I love fall.
Something about cool weather, the changing leaves and the process of switching out all those summer dresses for sweaters and boots just gets me in the fall spirit.
With it, comes my long awaited comfort food kick. First thing I always make… Chili.
This chili recipe has been a part of my family since, well, forever. I have so many memories of my dad cooking up a storm in the kitchen (probably the longest he spends in the kitchen all year is chili-making time). As much as I thought I was paying attention, when it finally came time to make my own batch, I was completely clueless, which led to a long phone call in the middle of the produce section at the market.

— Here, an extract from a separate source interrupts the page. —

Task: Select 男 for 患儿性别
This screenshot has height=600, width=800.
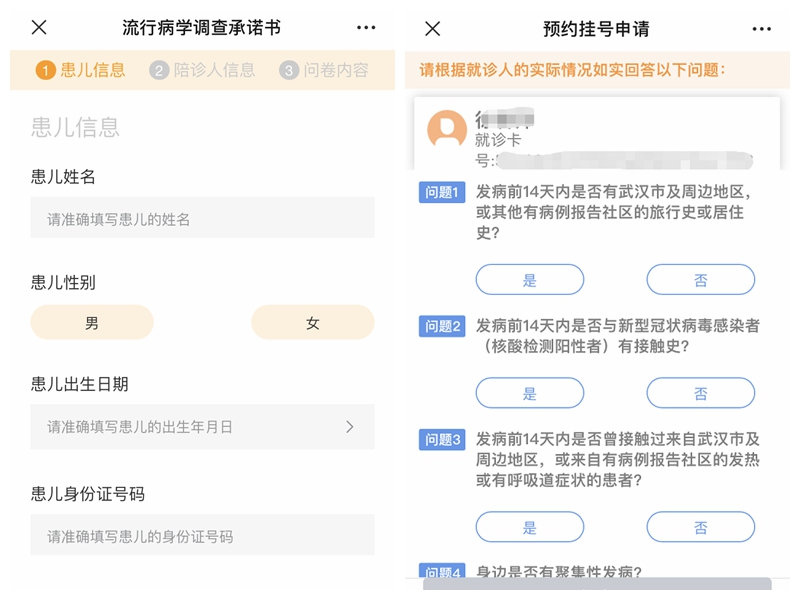Action: (92, 323)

I decided to make a half batch, because, each year my family ends up with two big tupperware full of this stuff in the freezer. (Nothing wrong with that, in fact, I loved it!) But a half-batch was plenty for just me.
Don’t worry, the recipe below is the full batch. Bon Appetite!
Prep Time: 30 min
Cook Time: 4 hours
- 2 lbs grass fed ground beef
- 4 bell peppers (1 green, 1 red, 1 yellow, 1 orange)

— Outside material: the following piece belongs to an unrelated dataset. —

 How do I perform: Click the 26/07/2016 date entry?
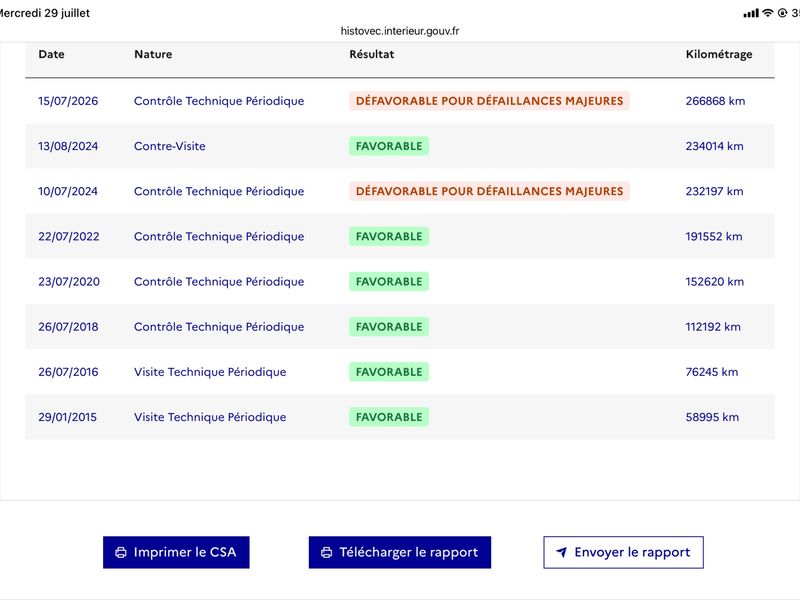coord(68,372)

- 1 yellow onion (chopped)
- 1 large can stewed tomatoes
- 1 can crushed tomatoes
- 1 liter V8 Juice
- 2 cans black beans
- 2 cans northern beans
- 2 cans chili beans (with sauce) … I like Bush’s Chili Beans, Hot
- 6 jalepenos (or to taste – more or less depending on your spice tolerance)
- 4 tbsp chili powder (or to taste)
- Brown ground beef in skillet and set aside.
- Chop onion, peppers, and jalepeno to desired size.
- In a large chili (or pasta) pot add the ground beef, onion, peppers, jalepeno, stewed and crushed tomato cans.
- On medium/high heat bring mixture in pot to a boil, then turn down to low/simmer.
- Cook on on low/simmer with lid, stirring frequently to prevent burning on bottom of pan, for 2 hrs.
- Add beans to the pot after 1 1/2 – 2 hrs, and simmer on low for another 2 hours.
- Top with cheese, serve with crackers (or cornbread!), enjoy!
- Let cool, and store in airtight containers in fridge for one week, freezer up to 6 months.